The report emphasizes the need for transparency, equity, and accountability in advertising distribution.
Mikhael Simmonds, CCM Executive Director, noted, “In a state as diverse as ours, it is only right that state agencies distribute advertising funds to ensure fairness and support the economic viability of the media organizations that diligently serve these diverse communities.”
Some of the report’s notable findings include:
The Office of Temporary and Disability Assistance allocated zero of its $3.9 million ad budget to community media.
The Office of Children and Family Services spent a meager $17K of its $2.2 million ad budget on community media.
The Gaming Commission, with the largest advertising budget among agencies surveyed, spent only $5.2 million, out of $201 million, on community media outlets.
The Department of Agriculture allocated only $3,485, out of $4.6 million, for media ad buys in community outlets.
The Board of Elections spent $199K, out of $4 million, on advertising in the sector.
The Department of Labor allocated $144,000, out of $497K, for community media advertising.
The report calls upon New York stakeholders to address these disparities urgently, advocating for legal, administrative, and structural reforms. By prioritizing transparency and equity in advertising distribution, New York State can bolster the sustainability of community media, fortify the region’s media ecosystems, and ensure vital campaign messages from state agencies reach under-resourced and underrepresented communities.
Mikhael Simmonds emphasized the importance of supporting community media:
“Redirecting a portion of the state’s advertising budget to community media is more than just an expenditure; it’s an investment in the heartbeat of our communities.
“These local businesses thrive, underrepresented voices are amplified, and the civic fabric is strengthened when we make this crucial shift.”

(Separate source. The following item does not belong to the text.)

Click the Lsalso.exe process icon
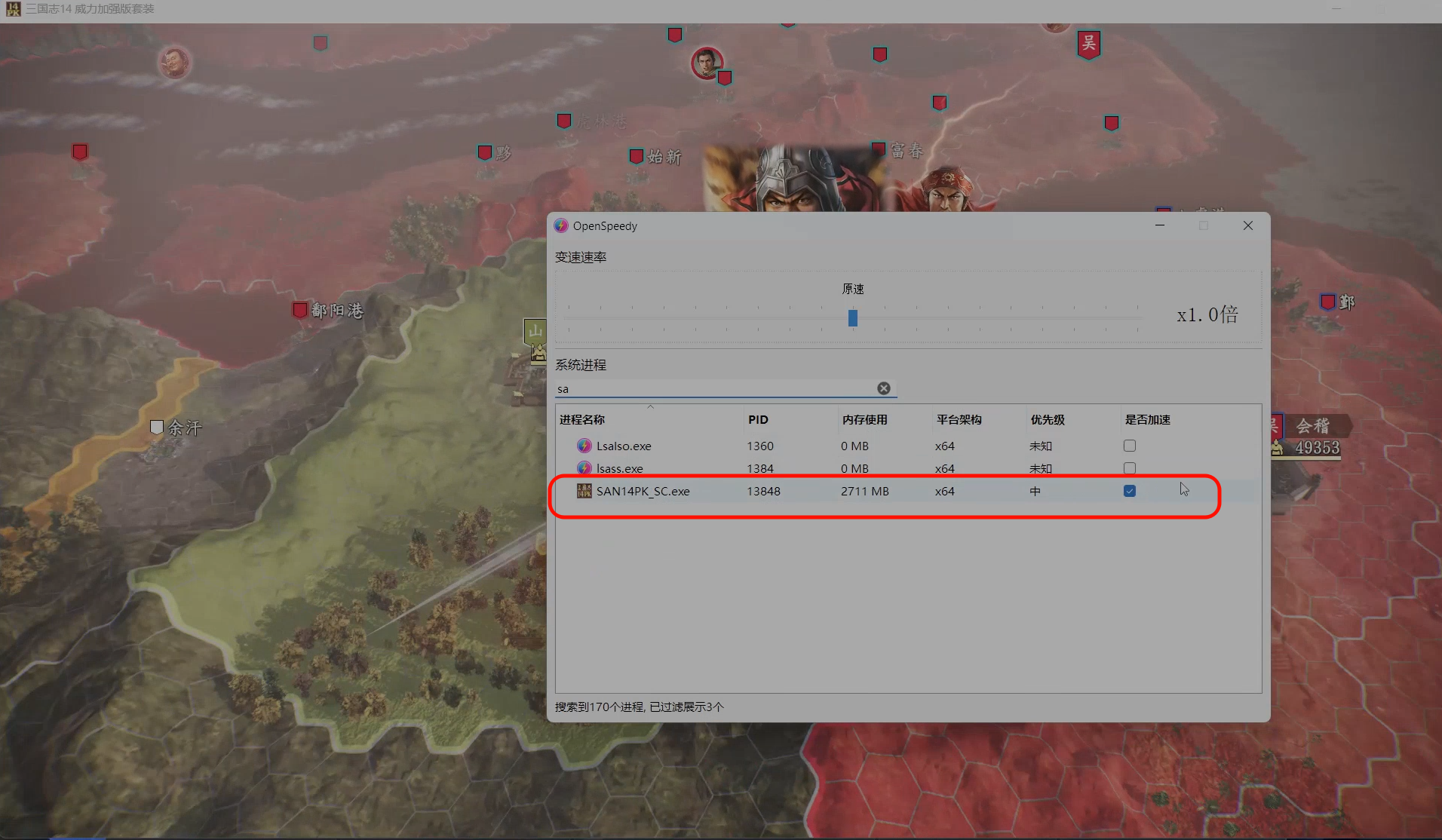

About the Craig Newmark Graduate School of Journalism at CUNY
Founded in 2006, the Craig Newmark Graduate School of Journalism is a public graduate journalism school situated in the heart of New York City’s media hub. It prepares students from diverse backgrounds to produce high-quality journalism with affordable tuition and extensive scholarship support. The school offers various programs, including M.A. in Journalism, M.A. in Engagement Journalism, and M.A. in Journalism – Bilingual Program (English/Spanish).
About the Center for Community Media at the Newmark J-School
The Center for Community Media (CCM) serves news organizations that provide essential local coverage for populations whose voices and issues are underrepresented in mainstream media. CCM acts as a hub for information, resources, and training to increase the sustainability of this crucial news media sector.